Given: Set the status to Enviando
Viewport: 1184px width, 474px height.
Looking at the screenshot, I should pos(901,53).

==

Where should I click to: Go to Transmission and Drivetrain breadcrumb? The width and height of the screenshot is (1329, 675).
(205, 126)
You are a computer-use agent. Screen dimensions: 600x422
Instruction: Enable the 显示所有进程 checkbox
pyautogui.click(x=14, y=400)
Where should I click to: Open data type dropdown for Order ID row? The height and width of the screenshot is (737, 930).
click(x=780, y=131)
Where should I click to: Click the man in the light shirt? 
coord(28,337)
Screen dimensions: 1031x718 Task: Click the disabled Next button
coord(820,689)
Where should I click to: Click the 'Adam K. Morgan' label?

#### [Exercise directions]
Restate word for word the entries above, starting at the line with "Where should I click to: Go" and ending at the line with "Where should I click to: Click the 'Adam", inclusive, and no others.

#### [Task answer]
Where should I click to: Go to Transmission and Drivetrain breadcrumb? The width and height of the screenshot is (1329, 675).
(205, 126)
You are a computer-use agent. Screen dimensions: 600x422
Instruction: Enable the 显示所有进程 checkbox
pyautogui.click(x=14, y=400)
Where should I click to: Open data type dropdown for Order ID row? The height and width of the screenshot is (737, 930).
click(x=780, y=131)
Where should I click to: Click the man in the light shirt? 
coord(28,337)
Screen dimensions: 1031x718 Task: Click the disabled Next button
coord(820,689)
Where should I click to: Click the 'Adam K. Morgan' label?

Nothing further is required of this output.